Bright, viable flowers and plant life flourish in the afternoon sun.


On One Dali Blvd exists a fantastical, surreal world that delights all minds-- creative and logistical.

The exterior surrounded with greenery landscape. 

When expectant viewer find third floor, walls greet them, covered in a plethora of synthetic spring flowers, Frida Kahlo's white lettered name nestled atop pinks, greens, and yellows. Lively colors reflect tone of an artist passionate about life despite miseries of physical ailments and unexpected tragedies. This latest American Kahlo exhibit features fifteen paintings, several drawings and prints, and photographs. Some pieces were in the nearly two year old NYBG exhibit, including a replica of her Caza Azul garden. One of my personal favorites, the heartbreakingly poignant Broken Column, features a dispirited Frida with fat tears spilling down her cheeks, an erect medical contraption centered in her exposed body.

◇ ◇ ◇

# Brief
List every kind of work that the text about the Kahlo exhibit says the exhibit features.

◇ ◇ ◇

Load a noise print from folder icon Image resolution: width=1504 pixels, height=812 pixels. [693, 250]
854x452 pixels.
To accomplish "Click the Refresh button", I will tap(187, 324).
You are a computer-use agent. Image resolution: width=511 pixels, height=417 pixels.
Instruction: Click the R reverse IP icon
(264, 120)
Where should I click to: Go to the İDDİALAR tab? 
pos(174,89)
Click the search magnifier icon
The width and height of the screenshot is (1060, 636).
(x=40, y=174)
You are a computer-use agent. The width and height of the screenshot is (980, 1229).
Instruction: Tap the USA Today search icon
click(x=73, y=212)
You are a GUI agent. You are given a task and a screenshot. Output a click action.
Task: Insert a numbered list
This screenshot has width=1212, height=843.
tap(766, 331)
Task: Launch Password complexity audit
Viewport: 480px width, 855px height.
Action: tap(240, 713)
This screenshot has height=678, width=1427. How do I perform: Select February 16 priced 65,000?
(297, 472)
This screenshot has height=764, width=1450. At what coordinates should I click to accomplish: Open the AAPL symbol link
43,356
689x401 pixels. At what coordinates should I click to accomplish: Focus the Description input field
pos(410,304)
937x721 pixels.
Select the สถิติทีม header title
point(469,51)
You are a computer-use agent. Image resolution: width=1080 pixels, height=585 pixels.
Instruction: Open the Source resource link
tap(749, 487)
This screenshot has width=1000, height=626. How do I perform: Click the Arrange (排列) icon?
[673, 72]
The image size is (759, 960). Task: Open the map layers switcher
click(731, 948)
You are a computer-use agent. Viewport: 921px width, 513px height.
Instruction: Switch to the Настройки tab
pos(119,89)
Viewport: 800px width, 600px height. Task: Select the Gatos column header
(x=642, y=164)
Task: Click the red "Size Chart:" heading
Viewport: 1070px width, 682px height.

◇ ◇ ◇

# Exercise answer
The exhibit features paintings (fifteen of them), drawings, prints, and photographs.